## Required task
Print the following lines word for word, without changing anything.

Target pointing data
-- BEGIN --

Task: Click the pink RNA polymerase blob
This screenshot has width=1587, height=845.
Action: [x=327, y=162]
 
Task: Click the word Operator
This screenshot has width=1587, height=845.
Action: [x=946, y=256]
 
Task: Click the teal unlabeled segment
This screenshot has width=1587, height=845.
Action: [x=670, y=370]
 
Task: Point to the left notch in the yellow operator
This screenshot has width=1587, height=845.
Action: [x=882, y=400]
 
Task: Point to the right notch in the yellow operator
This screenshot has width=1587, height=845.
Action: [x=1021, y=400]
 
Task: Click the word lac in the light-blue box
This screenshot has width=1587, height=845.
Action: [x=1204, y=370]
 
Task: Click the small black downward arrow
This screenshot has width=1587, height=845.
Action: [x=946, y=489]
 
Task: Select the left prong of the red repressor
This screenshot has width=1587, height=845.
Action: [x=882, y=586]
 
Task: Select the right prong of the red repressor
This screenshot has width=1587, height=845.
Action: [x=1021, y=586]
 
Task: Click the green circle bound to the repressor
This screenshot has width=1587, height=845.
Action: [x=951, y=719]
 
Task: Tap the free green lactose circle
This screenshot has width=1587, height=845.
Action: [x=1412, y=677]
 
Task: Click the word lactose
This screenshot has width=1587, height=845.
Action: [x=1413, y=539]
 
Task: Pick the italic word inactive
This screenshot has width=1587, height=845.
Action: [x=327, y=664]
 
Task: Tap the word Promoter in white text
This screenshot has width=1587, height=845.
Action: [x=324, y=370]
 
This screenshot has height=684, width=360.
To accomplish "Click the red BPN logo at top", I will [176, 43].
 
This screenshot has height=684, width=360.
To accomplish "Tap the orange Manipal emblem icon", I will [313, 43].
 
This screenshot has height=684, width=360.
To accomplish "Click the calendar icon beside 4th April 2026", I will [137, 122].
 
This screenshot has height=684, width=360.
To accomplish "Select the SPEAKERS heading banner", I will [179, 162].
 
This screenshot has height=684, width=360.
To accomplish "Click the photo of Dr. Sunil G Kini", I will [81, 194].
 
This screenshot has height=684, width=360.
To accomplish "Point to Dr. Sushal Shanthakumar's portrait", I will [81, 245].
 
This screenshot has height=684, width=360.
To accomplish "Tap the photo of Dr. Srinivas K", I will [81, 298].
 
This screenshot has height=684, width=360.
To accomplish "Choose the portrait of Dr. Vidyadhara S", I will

-- END --

## Written solution
Task: Click the pink RNA polymerase blob
This screenshot has width=1587, height=845.
Action: [x=327, y=162]
 
Task: Click the word Operator
This screenshot has width=1587, height=845.
Action: [x=946, y=256]
 
Task: Click the teal unlabeled segment
This screenshot has width=1587, height=845.
Action: [x=670, y=370]
 
Task: Point to the left notch in the yellow operator
This screenshot has width=1587, height=845.
Action: [x=882, y=400]
 
Task: Point to the right notch in the yellow operator
This screenshot has width=1587, height=845.
Action: [x=1021, y=400]
 
Task: Click the word lac in the light-blue box
This screenshot has width=1587, height=845.
Action: [x=1204, y=370]
 
Task: Click the small black downward arrow
This screenshot has width=1587, height=845.
Action: [x=946, y=489]
 
Task: Select the left prong of the red repressor
This screenshot has width=1587, height=845.
Action: [x=882, y=586]
 
Task: Select the right prong of the red repressor
This screenshot has width=1587, height=845.
Action: [x=1021, y=586]
 
Task: Click the green circle bound to the repressor
This screenshot has width=1587, height=845.
Action: [x=951, y=719]
 
Task: Tap the free green lactose circle
This screenshot has width=1587, height=845.
Action: [x=1412, y=677]
 
Task: Click the word lactose
This screenshot has width=1587, height=845.
Action: [x=1413, y=539]
 
Task: Pick the italic word inactive
This screenshot has width=1587, height=845.
Action: [x=327, y=664]
 
Task: Tap the word Promoter in white text
This screenshot has width=1587, height=845.
Action: [x=324, y=370]
 
This screenshot has height=684, width=360.
To accomplish "Click the red BPN logo at top", I will [176, 43].
 
This screenshot has height=684, width=360.
To accomplish "Tap the orange Manipal emblem icon", I will [313, 43].
 
This screenshot has height=684, width=360.
To accomplish "Click the calendar icon beside 4th April 2026", I will [137, 122].
 
This screenshot has height=684, width=360.
To accomplish "Select the SPEAKERS heading banner", I will [179, 162].
 
This screenshot has height=684, width=360.
To accomplish "Click the photo of Dr. Sunil G Kini", I will [81, 194].
 
This screenshot has height=684, width=360.
To accomplish "Point to Dr. Sushal Shanthakumar's portrait", I will [81, 245].
 
This screenshot has height=684, width=360.
To accomplish "Tap the photo of Dr. Srinivas K", I will [81, 298].
 
This screenshot has height=684, width=360.
To accomplish "Choose the portrait of Dr. Vidyadhara S", I will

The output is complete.